Tuesday, 6 August 2013

Rosemarie Trockel - knitting pictures

Balaklava, knitted wool, 1986.

Rosemarie Trockel (born November 13, 1952 in Schwerte, North Rhine-Westphalia) is a German artist and an important figure in the international contemporary art movement. Trockel lives and works in Cologne, and teaches at the Kunstakademie Düsseldorf.

From 1970–1978, Trockel addressed contemporary concerns, particularly women and their place in the art world. Her work challenged concepts of sexuality, culture, and artistic production. In the 1980s, she had important solo shows in the United States, for example at the Museum of Modern Art (MoMA), New York.

Trockel's "knitting pictures", produced in 1985, consist of lengths of machine-knitted, woolen material stretched onto frames. The material is patterned with computer-generated geometrical motifs, or with recognizable logos, such as the hammer and sickle motif of the Soviet Union superimposed on a background of red and white stripes reminiscent of the US flag.

Untitled (Hammer & Sickle), knitted wool, 1986

In 1985 Trockel produced her first ‘knitting pictures’, consisting of lengths of machine-knitted woollen material stretched on to frames. The material is patterned with computer-generated geometrical motifs or recognizable logos, for example the hammer-and-sickle motif of the Soviet Union ironically superimposed on a background of red-and-white stripes that recall the US flag (Untitled, 1986). The knitted works are ironic comments on the traditionally feminine occupation of knitting placed in a context of mass production.
Nina Lübbren

Untitled, knitted wool, 1988

Above all, her machine-produced knitting pictures are what decisively advanced her current international fame. Rosemarie Trockel succeeded in countering the predominantly hand-knitted, home-made, amateur handicrafts orientation of women’s art in the 1970’s not only with full conceptual rigour, but also with subtle irony. The connotations of homespun dowdiness of the applied feminine creativity of the time, and also of the activities of women who were frequently tied to the home during the years of Germany’s Economic Miracle, flowed ex negativo into the semiotics of their sculptural works.

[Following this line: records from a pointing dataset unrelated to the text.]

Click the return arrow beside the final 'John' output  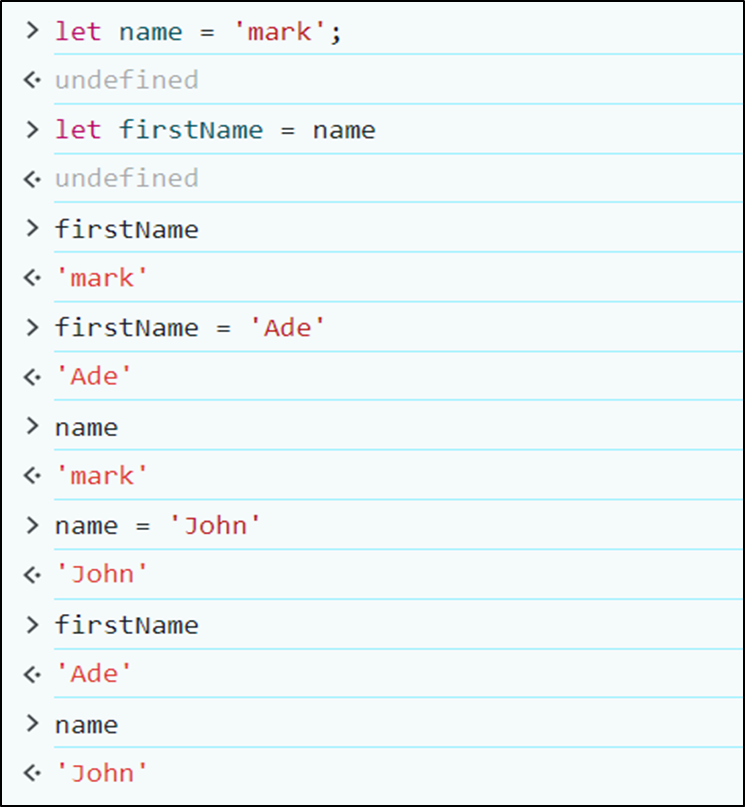coord(32,772)
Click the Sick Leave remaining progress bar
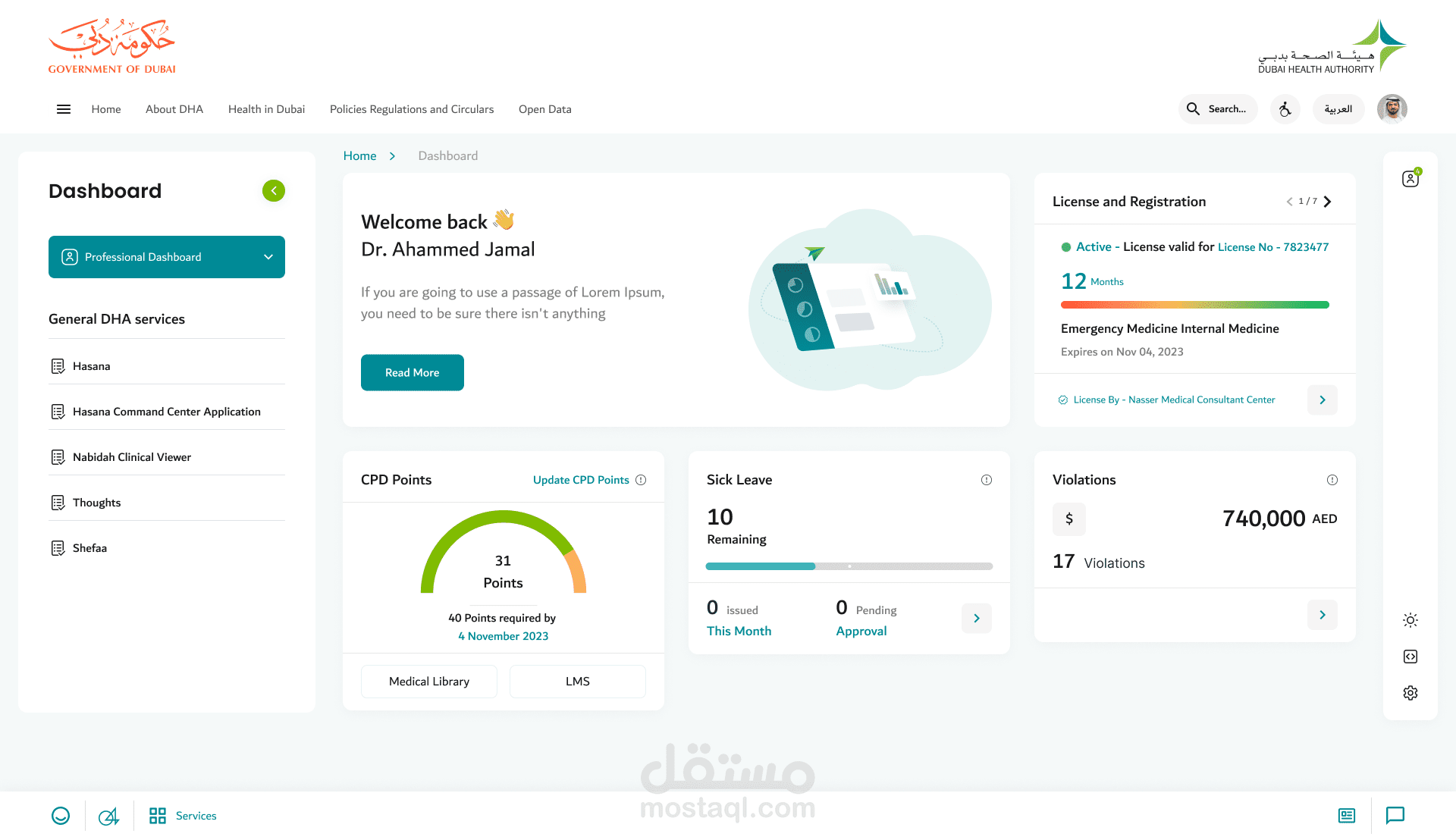The width and height of the screenshot is (1456, 840). coord(849,566)
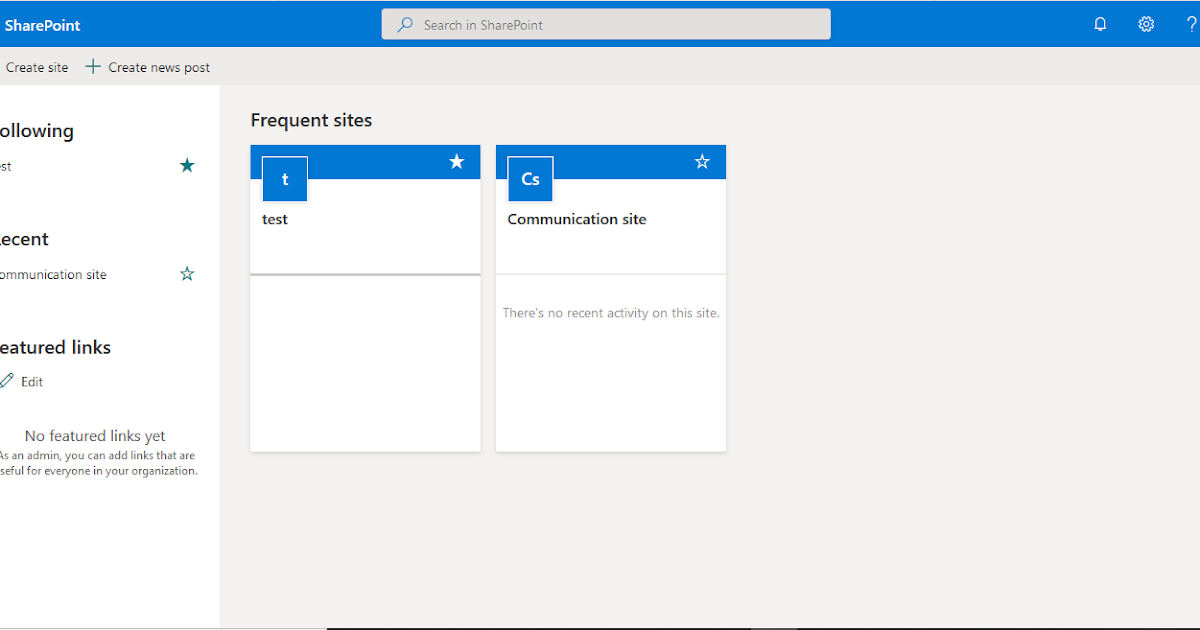Click the search magnifier icon

pyautogui.click(x=404, y=23)
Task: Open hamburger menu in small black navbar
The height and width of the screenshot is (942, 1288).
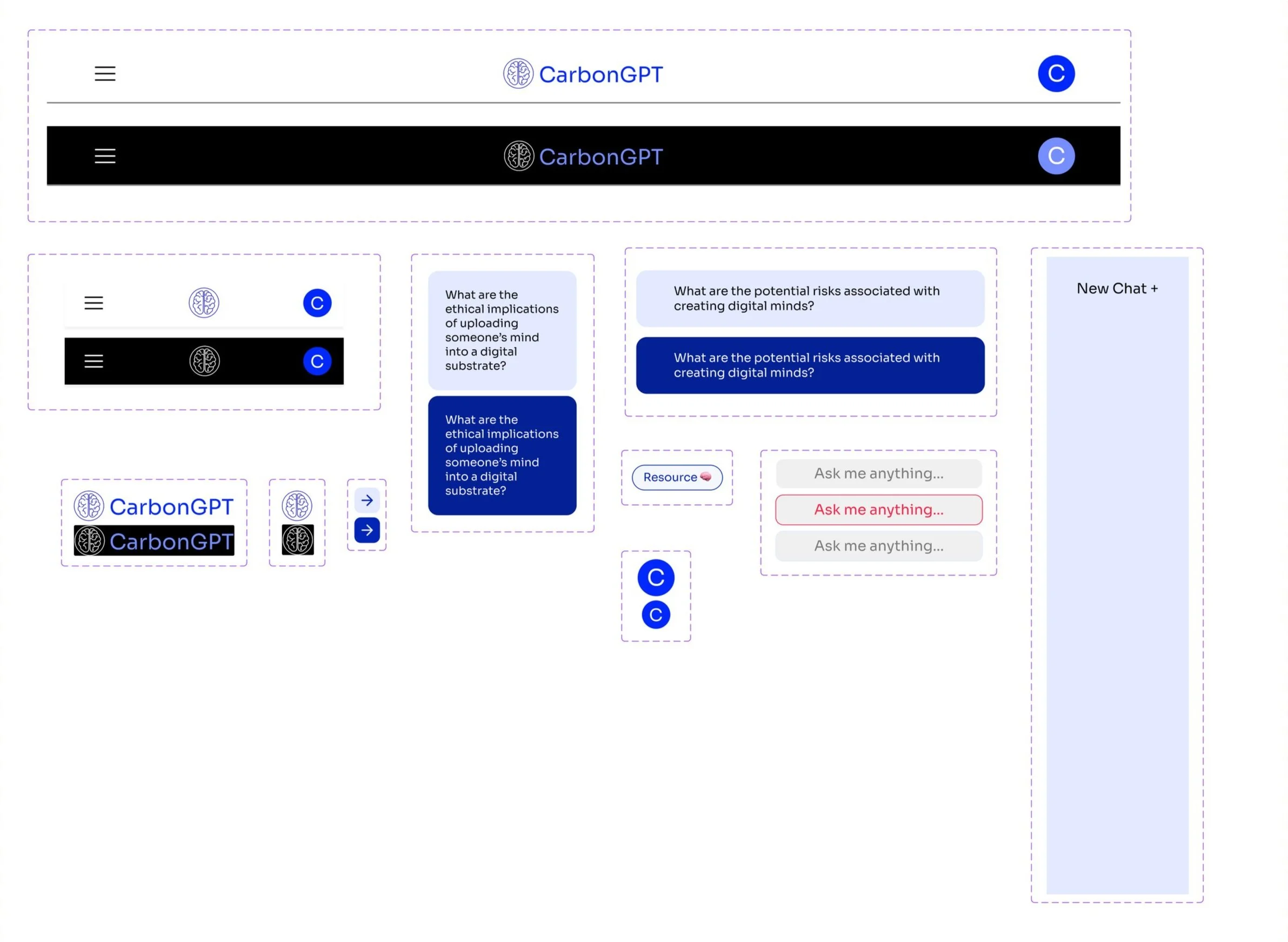Action: pos(94,361)
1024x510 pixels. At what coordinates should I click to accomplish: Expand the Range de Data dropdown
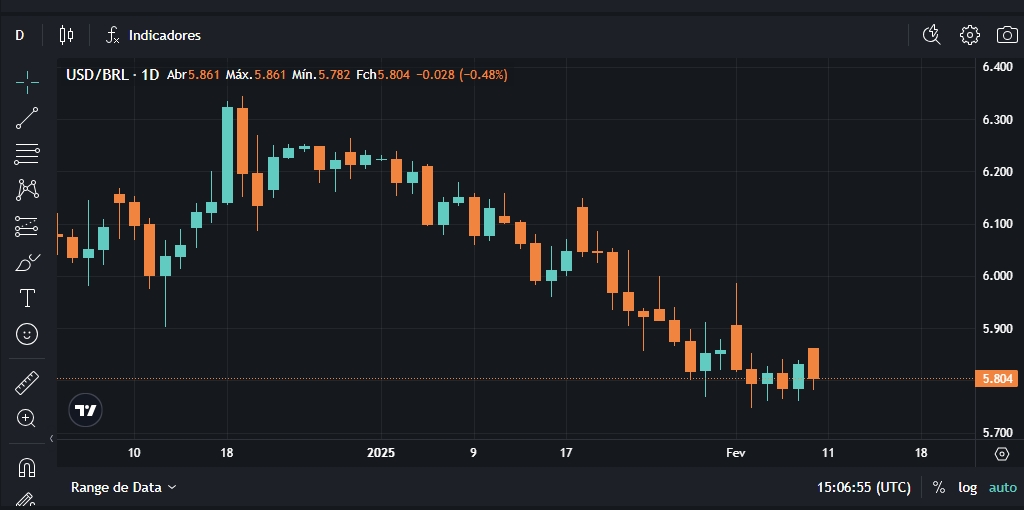123,487
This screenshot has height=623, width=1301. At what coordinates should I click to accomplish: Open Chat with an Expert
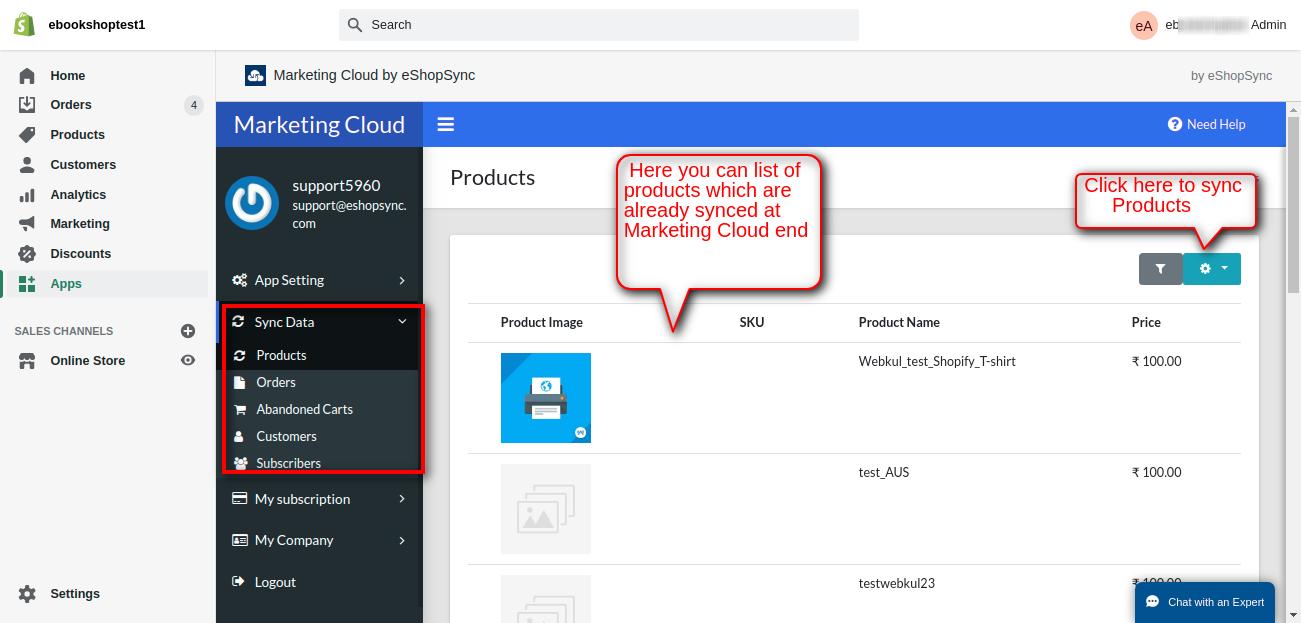[x=1205, y=602]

Years ago, Rosemarie Trockel once admitted in an interview that during her university studies, the knitting mania of her fellow women students, most of them avowed counterculture adherents, really got on her nerves. This was what motivated her to set her course against the “hand-crochet products” widespread among women artists with serially-produced works and sardonic intellectuality.
Birgit Sonna

Untitled (Rorschach Test), knitted wool on canvas, 1993

From year to year her approach is a fertile reassessment, at times a negation and at other times an unexpected reaffirmation, of her earlier work. In the 1980s the knitted ‘paintings’ were her ticket to fame, her ‘thing’: tongue-in-cheek computerized knitting patterns using logos ranging from the Playboy bunny to the Woolmark logo to a swastika, hit the Zeitgeist nail on the head in an almost too perfect illustration of the Baudrillardian notion of a devaluing swirl of signs. The knitted pictures will be central to Trockel’s Cologne show: on one level they are a play on the indifference of a pluralist model that absorbs all values, but on another they may expose the variety of knitted works as a system flexible enough to counter its more simplifying Postmodern readings. I’m thinking of works such as the untitled knitted ‘painting’ of 1989 comprising two speech bubbles: Bitte tu mir nichts – ‘please don’t hurt me’ – one exclaims in letters that look handwritten, while the other reads aber schnell – ‘but hurry up!’ The ambivalence here – is it a child begging her parent not to smack her before being told to hurry up, or is it a woman who delivers both sentences, confronted with the prospect of sexual violence? – is accentuated by the fact that the speech bubbles are ‘hanging’ vertically from the top of the beige picture plane, hovering high in the sky over a low black horizon, as if they were exclaimed by invisible forces up above. It becomes clear that the exchange could just as well refer to how market forces co-define the (female) artist’s work situation: ‘please don’t hurt me’, ‘but hurry up!’